Viendo el ánimo de las suyas de ir a por todas, la grada las respaldó, empujando hasta lograr un gol en el minuto 57 y gritarlo con aún más fuerza que el primero. Sin embargo, aunque la noticia llegó con bastante retraso para algunos, el tanto fue anulado por un fuera de juego milimétrico y la igualdad continuó inalterable en el marcador.
Un último esfuerzo
Los avisos de las albiazules –la madera evitó el gol hasta en dos ocasiones– se sucedían, y entre aplausos por el buen juego desplegado, protestas por las continuas pérdidas de tiempo de la portera visitante Delia Baz, ovaciones para las sustituidas y ánimos para las jugadoras que ingresaban, la afición anhelaba más que nunca ese segundo gol que parecía tan cerca, pero que se resistía a llegar.
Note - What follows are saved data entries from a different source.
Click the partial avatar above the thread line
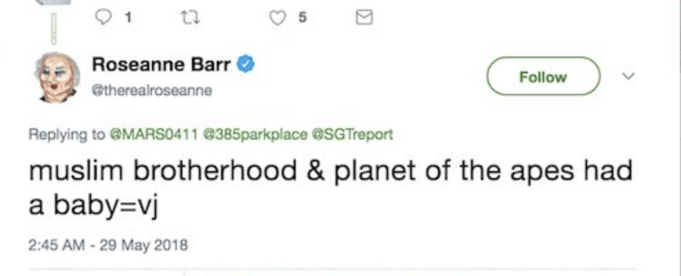The width and height of the screenshot is (681, 276). pyautogui.click(x=55, y=3)
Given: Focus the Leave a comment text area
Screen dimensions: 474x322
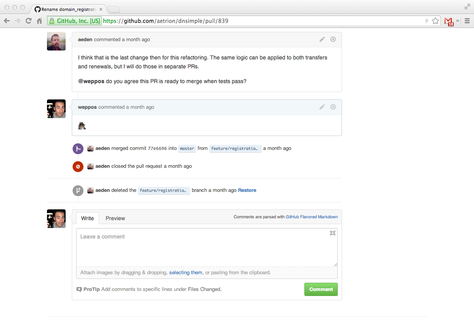Looking at the screenshot, I should point(207,247).
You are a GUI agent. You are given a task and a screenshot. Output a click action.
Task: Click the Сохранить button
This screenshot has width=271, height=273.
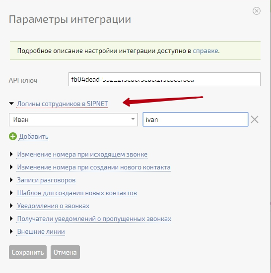point(28,252)
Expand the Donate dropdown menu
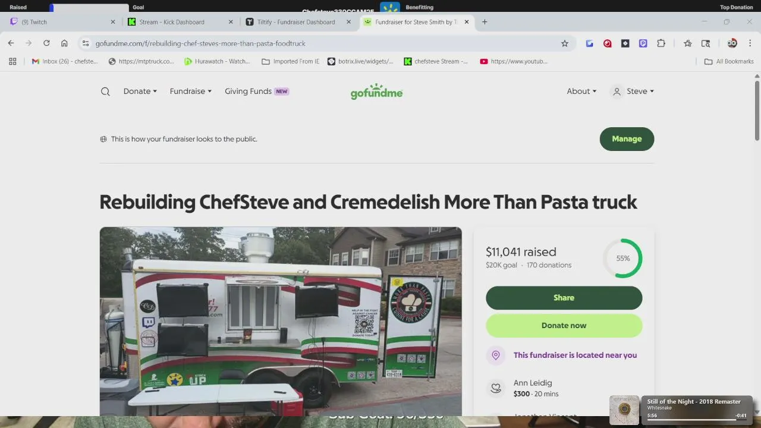The image size is (761, 428). pos(140,92)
El partido entró en sus minutos finales todavía con el empate en el luminoso y jugadoras como Elene Viles o Moreno Díaz fueron las que animaron a los seguidores albiazules para que les diesen ese aliento extra para el tramo decisivo del encuentro.
Dicho y hecho, la grada se desgañitó, agotando el último aliento que les quedaba para animar a las Gloriosas en su búsqueda de la victoria. Los cánticos de “¡Lo, lo, lo, Deportivo!” o los ya clásicos “¡Sí se puede!” resonaban con fuerza en Mendizorroza durante los instantes finales.
Finalmente, a pesar del enorme esfuerzo de afición y jugadoras –que agradecieron el apoyo de la grada al terminar el encuentro– por certificar el ascenso y las numerosas ocasiones generadas por las albiazules, el empate a uno se mantuvo inalterable. La celebración final tendrá que esperar, al menos, una semana más.